BLOCO DE TEXTO >>
──────

Por: Senhorita Ellie
A literatura é uma arte extensa e cheia de possibilidades. Com ela
nós podemos criar mundos, situações, pessoas, raças, culturas...
Essa liberdade é maravilhosa e é ela que torna o ato de escrever
tão fascinante, porque o ato de criar é fascinante. Mas não é
possível criar nada se não tivermos algo anterior — um conceito,
uma ideia — em que nos basearmos. Quem criou o guarda-chuva, por
exemplo, pensou em algo que pudesse proteger-lhe da chuva; quem
inventou o fogão, em algo que pudesse criar fogo de maneira fácil e
prática. Em ambos os casos os criadores tinham ideias anteriores nas
quais se basear — a da chuva, a do fogo — e suas invenções
foram apenas um meio de chegar até elas.
A analogia pode ser estranha, mas descreve de maneira concisa o nosso
processo de escrita: nós podemos criar mundos e pessoas, mas sempre
teremos a nossa própria realidade como base. Uma história de
fantasia medieval tem como base a nossa própria Idade Média; elfos,
vampiros e outras raças “mágicas” têm como base a nossa
própria imagem humana com alterações que sirvam ao propósito do
autor. Assim, a nossa realidade está sempre sendo representada em
nossas histórias, por mais fantasiosas que sejam, porque não
podemos nos desvincular dela; é ela a base para nossa criação.
Aonde eu quero chegar? Se temos nossa realidade como base, nós a
representamos de alguma forma nos universos que criamos.
Representamos cidades baseadas nas cidades que conhecemos, culturas
baseadas naquelas que vivemos e pessoas baseadas nas que conhecemos.

──────

LINHAS DE DADOS >>
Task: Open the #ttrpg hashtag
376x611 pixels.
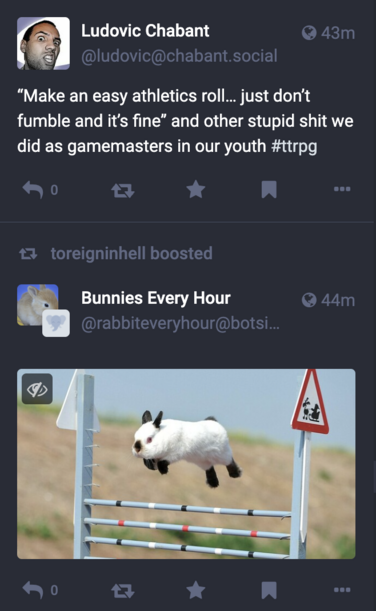Action: coord(294,147)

──────

ENUNCIADO >> Reescreva o trecho do texto sobre literatura e realidade que começa em "A analogia pode" e segue até "universos que criamos.", trocando "analogia" por "comparação".

RESPOSTA DO EXERCÍCIO >>
A comparação pode ser estranha, mas descreve de maneira concisa o nosso
processo de escrita: nós podemos criar mundos e pessoas, mas sempre
teremos a nossa própria realidade como base. Uma história de
fantasia medieval tem como base a nossa própria Idade Média; elfos,
vampiros e outras raças “mágicas” têm como base a nossa
própria imagem humana com alterações que sirvam ao propósito do
autor. Assim, a nossa realidade está sempre sendo representada em
nossas histórias, por mais fantasiosas que sejam, porque não
podemos nos desvincular dela; é ela a base para nossa criação.
Aonde eu quero chegar? Se temos nossa realidade como base, nós a
representamos de alguma forma nos universos que criamos.